— start DATASET RECORDS —
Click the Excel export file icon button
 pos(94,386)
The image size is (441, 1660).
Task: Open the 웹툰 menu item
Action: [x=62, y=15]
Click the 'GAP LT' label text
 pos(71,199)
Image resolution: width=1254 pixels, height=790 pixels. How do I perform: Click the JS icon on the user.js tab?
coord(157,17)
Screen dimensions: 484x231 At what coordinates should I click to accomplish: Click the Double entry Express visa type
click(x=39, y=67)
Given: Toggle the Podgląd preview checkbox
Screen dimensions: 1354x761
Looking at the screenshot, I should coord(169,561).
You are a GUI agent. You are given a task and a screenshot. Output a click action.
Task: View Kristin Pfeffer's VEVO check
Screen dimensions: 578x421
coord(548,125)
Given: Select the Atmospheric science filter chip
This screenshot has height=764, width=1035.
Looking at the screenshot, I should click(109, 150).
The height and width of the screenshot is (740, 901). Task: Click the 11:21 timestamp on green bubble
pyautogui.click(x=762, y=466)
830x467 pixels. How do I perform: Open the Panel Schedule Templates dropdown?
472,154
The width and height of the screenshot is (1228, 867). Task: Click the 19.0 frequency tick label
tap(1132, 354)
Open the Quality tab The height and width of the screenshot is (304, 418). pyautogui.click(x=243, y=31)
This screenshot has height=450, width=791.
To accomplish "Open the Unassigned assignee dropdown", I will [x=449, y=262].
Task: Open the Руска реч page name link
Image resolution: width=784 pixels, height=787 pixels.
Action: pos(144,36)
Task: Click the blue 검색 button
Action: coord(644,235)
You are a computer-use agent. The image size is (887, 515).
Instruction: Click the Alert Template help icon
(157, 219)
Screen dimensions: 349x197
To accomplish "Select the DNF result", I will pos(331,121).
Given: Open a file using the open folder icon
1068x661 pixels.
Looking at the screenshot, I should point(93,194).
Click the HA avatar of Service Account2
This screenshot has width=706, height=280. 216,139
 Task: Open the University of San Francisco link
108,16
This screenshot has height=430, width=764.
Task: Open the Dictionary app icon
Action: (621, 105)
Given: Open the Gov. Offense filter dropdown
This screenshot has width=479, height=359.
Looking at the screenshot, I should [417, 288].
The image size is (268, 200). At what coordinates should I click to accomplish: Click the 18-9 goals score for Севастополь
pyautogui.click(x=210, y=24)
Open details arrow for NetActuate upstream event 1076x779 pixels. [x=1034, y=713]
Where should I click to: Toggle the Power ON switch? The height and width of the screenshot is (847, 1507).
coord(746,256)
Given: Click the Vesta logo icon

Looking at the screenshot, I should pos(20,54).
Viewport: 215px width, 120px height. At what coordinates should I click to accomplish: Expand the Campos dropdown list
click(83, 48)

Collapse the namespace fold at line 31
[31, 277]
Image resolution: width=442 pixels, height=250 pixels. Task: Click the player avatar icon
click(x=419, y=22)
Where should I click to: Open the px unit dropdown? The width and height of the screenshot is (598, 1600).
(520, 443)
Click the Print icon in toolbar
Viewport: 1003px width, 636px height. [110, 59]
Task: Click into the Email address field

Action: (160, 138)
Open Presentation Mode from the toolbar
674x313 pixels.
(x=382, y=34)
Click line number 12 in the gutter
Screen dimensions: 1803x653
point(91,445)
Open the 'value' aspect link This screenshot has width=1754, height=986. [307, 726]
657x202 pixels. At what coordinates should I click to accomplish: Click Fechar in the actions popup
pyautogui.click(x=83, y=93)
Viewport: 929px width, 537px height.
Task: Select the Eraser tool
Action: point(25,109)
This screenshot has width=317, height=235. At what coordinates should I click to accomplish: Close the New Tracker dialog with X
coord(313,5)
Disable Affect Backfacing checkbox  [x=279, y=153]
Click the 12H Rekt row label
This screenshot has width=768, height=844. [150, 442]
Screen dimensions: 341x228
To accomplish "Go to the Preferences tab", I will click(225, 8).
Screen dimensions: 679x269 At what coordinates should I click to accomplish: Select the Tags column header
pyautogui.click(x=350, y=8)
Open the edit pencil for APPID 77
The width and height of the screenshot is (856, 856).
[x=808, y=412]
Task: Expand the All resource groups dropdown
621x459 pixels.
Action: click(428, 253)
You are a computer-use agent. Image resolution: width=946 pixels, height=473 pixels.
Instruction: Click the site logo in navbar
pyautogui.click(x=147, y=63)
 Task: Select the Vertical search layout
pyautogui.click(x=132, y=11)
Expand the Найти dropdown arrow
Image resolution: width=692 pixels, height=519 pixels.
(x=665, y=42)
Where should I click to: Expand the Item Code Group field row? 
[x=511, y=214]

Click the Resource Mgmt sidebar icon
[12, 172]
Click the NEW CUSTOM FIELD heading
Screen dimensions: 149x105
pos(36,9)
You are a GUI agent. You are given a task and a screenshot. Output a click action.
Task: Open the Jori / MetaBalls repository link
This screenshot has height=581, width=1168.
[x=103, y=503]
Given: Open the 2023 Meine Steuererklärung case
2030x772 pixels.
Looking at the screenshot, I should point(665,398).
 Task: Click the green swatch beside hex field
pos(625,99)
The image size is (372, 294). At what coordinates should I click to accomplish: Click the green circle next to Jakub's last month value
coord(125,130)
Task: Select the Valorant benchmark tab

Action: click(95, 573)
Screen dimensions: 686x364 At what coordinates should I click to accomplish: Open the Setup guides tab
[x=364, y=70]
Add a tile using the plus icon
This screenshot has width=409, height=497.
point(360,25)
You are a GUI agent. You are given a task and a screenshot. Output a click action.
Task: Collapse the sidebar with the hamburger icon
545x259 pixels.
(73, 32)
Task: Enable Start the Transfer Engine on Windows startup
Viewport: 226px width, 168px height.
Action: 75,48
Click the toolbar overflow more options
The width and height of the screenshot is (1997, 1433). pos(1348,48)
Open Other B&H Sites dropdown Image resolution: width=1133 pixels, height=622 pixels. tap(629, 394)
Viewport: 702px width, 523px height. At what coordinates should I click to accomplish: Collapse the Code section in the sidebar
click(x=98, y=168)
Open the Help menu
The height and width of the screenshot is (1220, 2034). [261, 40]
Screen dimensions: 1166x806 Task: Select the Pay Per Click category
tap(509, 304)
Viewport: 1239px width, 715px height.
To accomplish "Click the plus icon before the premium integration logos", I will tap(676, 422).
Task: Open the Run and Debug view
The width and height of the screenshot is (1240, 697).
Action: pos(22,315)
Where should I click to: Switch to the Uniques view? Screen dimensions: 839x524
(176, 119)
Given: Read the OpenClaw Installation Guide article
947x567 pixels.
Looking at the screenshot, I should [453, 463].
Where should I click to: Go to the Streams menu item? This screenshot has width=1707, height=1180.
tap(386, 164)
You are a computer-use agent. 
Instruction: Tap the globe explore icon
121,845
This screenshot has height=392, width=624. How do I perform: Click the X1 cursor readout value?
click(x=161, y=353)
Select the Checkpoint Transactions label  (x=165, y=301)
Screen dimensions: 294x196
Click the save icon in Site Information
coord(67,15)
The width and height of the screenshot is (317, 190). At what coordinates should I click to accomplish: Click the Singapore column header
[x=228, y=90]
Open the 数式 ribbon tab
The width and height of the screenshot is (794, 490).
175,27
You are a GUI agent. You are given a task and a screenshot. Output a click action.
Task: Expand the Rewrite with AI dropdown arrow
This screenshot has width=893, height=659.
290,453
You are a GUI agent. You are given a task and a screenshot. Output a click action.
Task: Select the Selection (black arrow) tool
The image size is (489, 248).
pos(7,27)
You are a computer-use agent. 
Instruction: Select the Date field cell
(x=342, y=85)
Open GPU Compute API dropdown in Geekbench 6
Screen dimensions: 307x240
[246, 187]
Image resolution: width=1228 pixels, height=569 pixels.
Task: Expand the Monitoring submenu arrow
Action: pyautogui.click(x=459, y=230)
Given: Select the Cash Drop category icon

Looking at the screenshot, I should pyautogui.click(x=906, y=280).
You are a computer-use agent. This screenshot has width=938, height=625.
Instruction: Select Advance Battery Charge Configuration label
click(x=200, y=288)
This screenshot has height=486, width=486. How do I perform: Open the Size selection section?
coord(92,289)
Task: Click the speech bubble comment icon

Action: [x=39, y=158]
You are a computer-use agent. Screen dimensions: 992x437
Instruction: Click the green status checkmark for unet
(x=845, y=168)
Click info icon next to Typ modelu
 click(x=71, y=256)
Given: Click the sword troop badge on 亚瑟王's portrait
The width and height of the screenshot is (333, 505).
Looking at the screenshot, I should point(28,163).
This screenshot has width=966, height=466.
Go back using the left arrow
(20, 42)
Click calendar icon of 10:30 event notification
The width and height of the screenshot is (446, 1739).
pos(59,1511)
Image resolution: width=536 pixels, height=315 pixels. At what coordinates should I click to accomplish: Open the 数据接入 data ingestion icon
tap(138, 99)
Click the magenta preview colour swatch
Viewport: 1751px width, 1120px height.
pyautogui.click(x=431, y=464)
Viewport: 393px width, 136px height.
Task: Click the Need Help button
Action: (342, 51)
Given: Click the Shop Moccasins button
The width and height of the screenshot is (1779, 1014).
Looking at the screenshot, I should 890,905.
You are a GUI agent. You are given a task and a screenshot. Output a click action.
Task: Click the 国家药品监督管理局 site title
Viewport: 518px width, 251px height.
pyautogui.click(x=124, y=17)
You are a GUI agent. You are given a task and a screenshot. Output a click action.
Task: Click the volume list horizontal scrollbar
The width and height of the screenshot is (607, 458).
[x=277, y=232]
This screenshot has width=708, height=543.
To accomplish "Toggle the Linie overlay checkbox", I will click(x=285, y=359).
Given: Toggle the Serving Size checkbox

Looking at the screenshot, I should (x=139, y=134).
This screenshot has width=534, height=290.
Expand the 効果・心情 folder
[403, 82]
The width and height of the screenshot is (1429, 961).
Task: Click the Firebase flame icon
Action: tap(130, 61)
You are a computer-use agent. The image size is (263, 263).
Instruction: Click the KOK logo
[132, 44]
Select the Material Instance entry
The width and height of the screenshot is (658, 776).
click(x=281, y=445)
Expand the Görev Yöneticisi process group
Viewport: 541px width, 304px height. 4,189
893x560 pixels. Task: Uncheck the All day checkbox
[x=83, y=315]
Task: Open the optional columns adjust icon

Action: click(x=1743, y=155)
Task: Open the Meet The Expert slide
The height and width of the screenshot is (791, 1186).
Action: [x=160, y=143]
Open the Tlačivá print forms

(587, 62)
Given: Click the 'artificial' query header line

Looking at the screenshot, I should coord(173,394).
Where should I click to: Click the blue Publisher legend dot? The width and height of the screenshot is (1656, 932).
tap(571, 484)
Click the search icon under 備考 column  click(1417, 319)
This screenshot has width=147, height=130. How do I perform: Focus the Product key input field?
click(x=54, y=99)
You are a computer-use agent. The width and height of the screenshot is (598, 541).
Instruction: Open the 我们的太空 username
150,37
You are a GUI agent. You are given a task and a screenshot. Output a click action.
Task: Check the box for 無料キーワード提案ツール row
— end DATASET RECORDS —
> [GOAL] Reproduce verbatim the stretch of the records above, from the line containing "Screen dimensions: 294x196" through the line containing "pos(59,1511)", including both of those lines.

> [THE REPLY]
Screen dimensions: 294x196
Click the save icon in Site Information
coord(67,15)
The width and height of the screenshot is (317, 190). At what coordinates should I click to accomplish: Click the Singapore column header
[x=228, y=90]
Open the 数式 ribbon tab
The width and height of the screenshot is (794, 490).
175,27
You are a GUI agent. You are given a task and a screenshot. Output a click action.
Task: Expand the Rewrite with AI dropdown arrow
This screenshot has width=893, height=659.
290,453
You are a GUI agent. You are given a task and a screenshot. Output a click action.
Task: Select the Selection (black arrow) tool
The image size is (489, 248).
pos(7,27)
You are a computer-use agent. 
Instruction: Select the Date field cell
(x=342, y=85)
Open GPU Compute API dropdown in Geekbench 6
Screen dimensions: 307x240
[246, 187]
Image resolution: width=1228 pixels, height=569 pixels.
Task: Expand the Monitoring submenu arrow
Action: pyautogui.click(x=459, y=230)
Given: Select the Cash Drop category icon

Looking at the screenshot, I should pyautogui.click(x=906, y=280).
You are a computer-use agent. This screenshot has width=938, height=625.
Instruction: Select Advance Battery Charge Configuration label
click(x=200, y=288)
This screenshot has height=486, width=486. How do I perform: Open the Size selection section?
coord(92,289)
Task: Click the speech bubble comment icon

Action: [x=39, y=158]
You are a computer-use agent. Screen dimensions: 992x437
Instruction: Click the green status checkmark for unet
(x=845, y=168)
Click info icon next to Typ modelu
 click(x=71, y=256)
Given: Click the sword troop badge on 亚瑟王's portrait
The width and height of the screenshot is (333, 505).
Looking at the screenshot, I should point(28,163).
This screenshot has width=966, height=466.
Go back using the left arrow
(20, 42)
Click calendar icon of 10:30 event notification
The width and height of the screenshot is (446, 1739).
pos(59,1511)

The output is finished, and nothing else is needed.